Here, thanks to Larry Denenberg, is a terrific CBS News segment on the privacy risks due to copy machines, which in the modern era are nothing more than scanners attached to computers — with hard drives. Those hard drives hold huge amounts of data, which doesn’t get deleted between jobs. Just as in the case we report in Blown to Bits about the data that can be recovered from the hard drives of used personal computers, a LOT can be recovered from the disk drives of used copiers. I feel rather foolish that this never occurred to me. What happens to your office copier when it breaks down and is replaced, or worse, is traded in for a newer model? Do years of office documents go with it, unencrypted? Among the more interesting things about this video is the revelation that there actually is a proper auto-delete feature available on Sharp copiers — a few extra lines of code for an extra $500, which is about the price of an entire PC today, with Windows installed.

Thanks to Hanspeter Pfister for pointing me to this terrific graphic on how Facebook’s privacy policies have become weaker over the years, and this site that helps you check and modify your own Facebook privacy settings. The New York Times graphic from a few days ago on Facebook privacy also is worth a thousand words (or 5,830, which is actually how long Facebook’s privacy policy now is).

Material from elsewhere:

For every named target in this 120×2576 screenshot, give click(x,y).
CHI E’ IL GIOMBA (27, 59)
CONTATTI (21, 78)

Finally — I was on Emily Rooney’s Greater Boston show last night with Tim Wong, until recently of the Berkman Center, talking about the backlash against Facebook’s new privacy model.

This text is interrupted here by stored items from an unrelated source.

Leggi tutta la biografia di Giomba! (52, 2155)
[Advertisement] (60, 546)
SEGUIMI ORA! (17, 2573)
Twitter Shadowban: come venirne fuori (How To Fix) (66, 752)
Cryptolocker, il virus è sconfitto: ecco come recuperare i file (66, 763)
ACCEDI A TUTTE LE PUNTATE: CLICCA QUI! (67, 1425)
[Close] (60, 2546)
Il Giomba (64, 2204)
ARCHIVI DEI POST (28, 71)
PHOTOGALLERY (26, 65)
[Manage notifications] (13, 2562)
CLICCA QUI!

Facebook Privacy: An Oxymoron, again

May 5th, 2010 by Harry Lewis

A bug allowed private chats to be publicly viewable.

People who wonder whether Facebook takes their privacy concerns seriously should be forgiven for wondering.

The (North Carolina) Government Wants to Know What You Bought

April 20th, 2010 by Harry Lewis

Massachusetts has started to get a bit more insistent about collecting MA sales taxes on goods purchased out of state–including over the Internet. This year’s return invited me either to list the actual amount paid and pay the Massachusetts rate on the total, or to pay a “safe harbor” tax on my income. Pay the safe harbor rate and I am exempt from harassment for my out of state purchases, even if I get audited and it turns out I would have owed the state much more based on my actual purchases.

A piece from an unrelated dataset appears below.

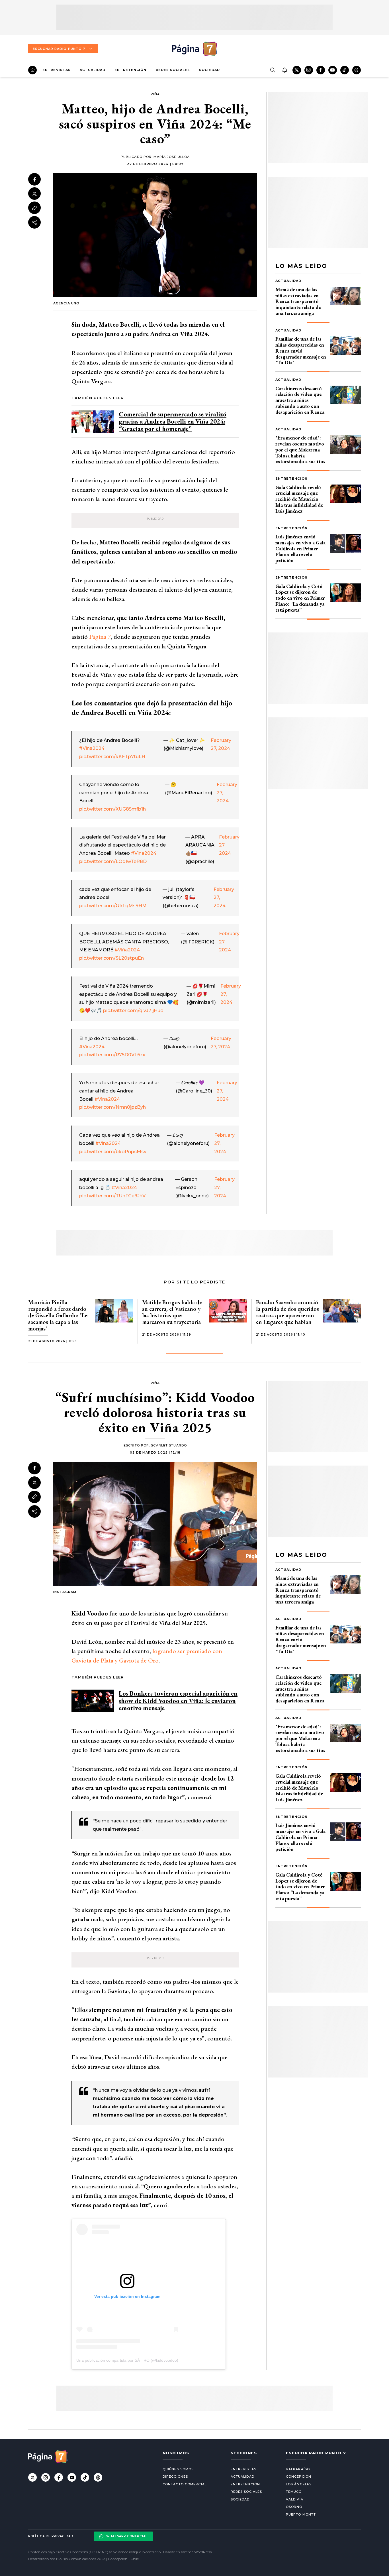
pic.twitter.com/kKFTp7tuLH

I found this annoying. But actually it seems to me correct. I don’t imagine people were paying those taxes until the safe harbor was introduced, and if I don’t like the safe harbor, I can keep track of all my Amazon purchases and whatnot and pay the 6.25% on those. I can object to the whole notion that stuff I buy out of state and bring or have shipped in state should be taxed, but until somebody changes the rules, that is the way the rules read.

Now the state of North Carolina has done Massachusetts one better and has handed its comparable tax collection problem to Big Brother. The state has demanded that Amazon turn over to its tax authorities detailed, itemized records of everything shipped to anybody in the state. (Amazon has no business address in North Carolina. Only customers are there.)

That’s a lot of data, but of course that’s not the problem. Amazon has it, not just for billing purposes but so it can pitch you different suggestions on rainy Tuesday nights if it notices that you particularly like ordering steamy romances on evenings like that. The granularity of the data is extremely fine, and the state wants it all. Amazon provided some anonymized information — not sure I am happy even with that, given how easily apparently anonymized data can be re-identified — but it doesn’t matter, because the state was not content with that. It wants names and addresses.

Amazon is resisting, thank goodness, on First Amendment grounds–citing individuals’ right to read anonymously. But aren’t there Fourth Amendment issues, too? Given constitutional guarantees of security against unreasonable searches, what possible justification could the government have for demanding to know the shoppings lists of ordinary citizens, not under suspicion of anything?